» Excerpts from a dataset
------------

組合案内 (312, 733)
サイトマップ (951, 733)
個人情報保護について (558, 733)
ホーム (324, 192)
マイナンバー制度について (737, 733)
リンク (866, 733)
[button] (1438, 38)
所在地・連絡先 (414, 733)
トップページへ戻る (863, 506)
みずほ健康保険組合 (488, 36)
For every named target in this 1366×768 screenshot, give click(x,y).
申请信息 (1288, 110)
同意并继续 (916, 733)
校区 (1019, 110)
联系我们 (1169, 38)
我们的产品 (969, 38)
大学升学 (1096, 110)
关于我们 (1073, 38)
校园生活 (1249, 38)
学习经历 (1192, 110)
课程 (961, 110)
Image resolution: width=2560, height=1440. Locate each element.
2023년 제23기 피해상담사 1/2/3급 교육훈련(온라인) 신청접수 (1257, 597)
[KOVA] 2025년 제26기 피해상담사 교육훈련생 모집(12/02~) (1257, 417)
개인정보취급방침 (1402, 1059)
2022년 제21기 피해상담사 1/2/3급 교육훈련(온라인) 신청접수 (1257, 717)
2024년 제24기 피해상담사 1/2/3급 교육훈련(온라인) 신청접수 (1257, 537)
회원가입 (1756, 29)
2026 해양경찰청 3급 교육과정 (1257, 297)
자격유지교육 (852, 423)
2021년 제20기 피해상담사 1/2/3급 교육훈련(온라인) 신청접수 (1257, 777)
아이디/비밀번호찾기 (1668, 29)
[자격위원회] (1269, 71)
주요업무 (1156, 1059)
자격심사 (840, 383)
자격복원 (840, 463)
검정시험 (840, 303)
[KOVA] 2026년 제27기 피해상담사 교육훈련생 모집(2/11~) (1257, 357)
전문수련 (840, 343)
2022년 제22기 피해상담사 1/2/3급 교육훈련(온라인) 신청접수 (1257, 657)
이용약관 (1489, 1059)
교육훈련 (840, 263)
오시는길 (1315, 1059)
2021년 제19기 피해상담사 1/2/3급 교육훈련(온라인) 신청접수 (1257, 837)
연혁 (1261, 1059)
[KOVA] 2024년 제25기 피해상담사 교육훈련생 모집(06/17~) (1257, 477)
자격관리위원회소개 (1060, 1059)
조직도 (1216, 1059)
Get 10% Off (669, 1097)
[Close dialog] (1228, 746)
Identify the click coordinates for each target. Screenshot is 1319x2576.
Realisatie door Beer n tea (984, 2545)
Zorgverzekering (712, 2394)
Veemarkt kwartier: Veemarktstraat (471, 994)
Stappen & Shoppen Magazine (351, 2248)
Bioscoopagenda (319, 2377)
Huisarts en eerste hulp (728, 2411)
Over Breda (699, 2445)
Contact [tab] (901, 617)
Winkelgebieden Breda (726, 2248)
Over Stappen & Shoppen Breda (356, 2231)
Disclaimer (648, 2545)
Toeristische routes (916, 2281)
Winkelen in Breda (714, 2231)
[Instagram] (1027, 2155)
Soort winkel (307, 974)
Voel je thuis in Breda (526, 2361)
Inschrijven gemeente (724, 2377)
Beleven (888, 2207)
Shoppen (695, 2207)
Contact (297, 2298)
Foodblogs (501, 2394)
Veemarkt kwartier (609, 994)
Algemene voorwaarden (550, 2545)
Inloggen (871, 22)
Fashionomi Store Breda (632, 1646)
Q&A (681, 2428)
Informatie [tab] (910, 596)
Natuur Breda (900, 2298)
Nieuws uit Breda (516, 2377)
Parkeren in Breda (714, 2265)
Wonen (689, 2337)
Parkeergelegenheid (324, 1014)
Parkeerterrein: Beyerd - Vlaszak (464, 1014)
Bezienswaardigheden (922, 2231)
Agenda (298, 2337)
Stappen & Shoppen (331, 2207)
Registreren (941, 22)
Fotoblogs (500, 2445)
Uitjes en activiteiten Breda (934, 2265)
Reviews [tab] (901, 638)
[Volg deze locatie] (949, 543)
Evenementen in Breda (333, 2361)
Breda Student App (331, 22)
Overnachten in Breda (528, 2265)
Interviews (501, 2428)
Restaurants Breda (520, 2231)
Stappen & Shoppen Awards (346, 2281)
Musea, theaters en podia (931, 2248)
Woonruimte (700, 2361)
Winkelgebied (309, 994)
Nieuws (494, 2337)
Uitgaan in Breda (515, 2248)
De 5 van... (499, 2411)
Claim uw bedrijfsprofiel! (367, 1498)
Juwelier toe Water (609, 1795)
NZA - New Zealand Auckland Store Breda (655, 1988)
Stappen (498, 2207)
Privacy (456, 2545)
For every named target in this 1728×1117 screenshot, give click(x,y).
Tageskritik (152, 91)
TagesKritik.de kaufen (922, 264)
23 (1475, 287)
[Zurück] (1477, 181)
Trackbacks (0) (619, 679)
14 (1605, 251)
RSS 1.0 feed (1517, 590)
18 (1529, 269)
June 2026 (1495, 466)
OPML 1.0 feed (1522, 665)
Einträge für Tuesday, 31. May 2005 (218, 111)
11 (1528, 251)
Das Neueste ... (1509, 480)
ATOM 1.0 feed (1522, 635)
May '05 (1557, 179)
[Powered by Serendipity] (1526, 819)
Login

------------

» Work instructions
Your answer must be the line that contains "[Zurück] (1477, 181)" and every line after it to the end of the records, reproduced exactly.

» Solution to the problem
[Zurück] (1477, 181)
Trackbacks (0) (619, 679)
14 (1605, 251)
RSS 1.0 feed (1517, 590)
18 (1529, 269)
June 2026 (1495, 466)
OPML 1.0 feed (1522, 665)
Einträge für Tuesday, 31. May 2005 (218, 111)
11 (1528, 251)
Das Neueste ... (1509, 480)
ATOM 1.0 feed (1522, 635)
May '05 (1557, 179)
[Powered by Serendipity] (1526, 819)
Login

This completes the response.